START DATA SHOWN
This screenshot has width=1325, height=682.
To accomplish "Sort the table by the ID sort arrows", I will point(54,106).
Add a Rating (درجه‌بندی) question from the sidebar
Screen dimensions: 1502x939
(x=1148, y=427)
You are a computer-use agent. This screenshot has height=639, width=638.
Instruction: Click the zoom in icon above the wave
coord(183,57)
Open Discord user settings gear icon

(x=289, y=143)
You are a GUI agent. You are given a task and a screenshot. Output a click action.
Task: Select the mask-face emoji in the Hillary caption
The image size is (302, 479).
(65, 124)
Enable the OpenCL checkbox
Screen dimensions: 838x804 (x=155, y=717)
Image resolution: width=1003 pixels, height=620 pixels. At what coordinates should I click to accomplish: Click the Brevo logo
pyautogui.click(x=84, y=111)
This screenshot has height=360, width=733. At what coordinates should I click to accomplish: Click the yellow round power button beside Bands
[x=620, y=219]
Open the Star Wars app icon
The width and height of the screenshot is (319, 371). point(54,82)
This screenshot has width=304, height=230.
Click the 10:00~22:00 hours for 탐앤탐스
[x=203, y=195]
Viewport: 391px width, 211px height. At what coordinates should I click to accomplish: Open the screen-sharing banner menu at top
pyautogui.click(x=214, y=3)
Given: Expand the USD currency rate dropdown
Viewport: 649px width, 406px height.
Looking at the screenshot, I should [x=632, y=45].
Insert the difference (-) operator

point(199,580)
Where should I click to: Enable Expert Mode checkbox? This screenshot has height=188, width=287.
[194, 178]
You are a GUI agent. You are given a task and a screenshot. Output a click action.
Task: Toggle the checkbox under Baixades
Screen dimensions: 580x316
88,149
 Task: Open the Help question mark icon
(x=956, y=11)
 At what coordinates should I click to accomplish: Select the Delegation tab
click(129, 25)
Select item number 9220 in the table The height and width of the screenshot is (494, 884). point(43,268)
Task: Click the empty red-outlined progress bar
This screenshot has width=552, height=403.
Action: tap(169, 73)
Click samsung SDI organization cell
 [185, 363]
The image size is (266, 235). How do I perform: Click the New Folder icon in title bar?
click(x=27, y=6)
END DATA SHOWN
TASK -
Set down, exactly as they appear above, all lines from the one that has "Screen dimensions: 580x316" down to the one that has "Select item number", including those two and no others.

RESPONSE FOR THIS EXERCISE -
Screen dimensions: 580x316
88,149
 Task: Open the Help question mark icon
(x=956, y=11)
 At what coordinates should I click to accomplish: Select the Delegation tab
click(129, 25)
Select item number 9220 in the table The height and width of the screenshot is (494, 884). point(43,268)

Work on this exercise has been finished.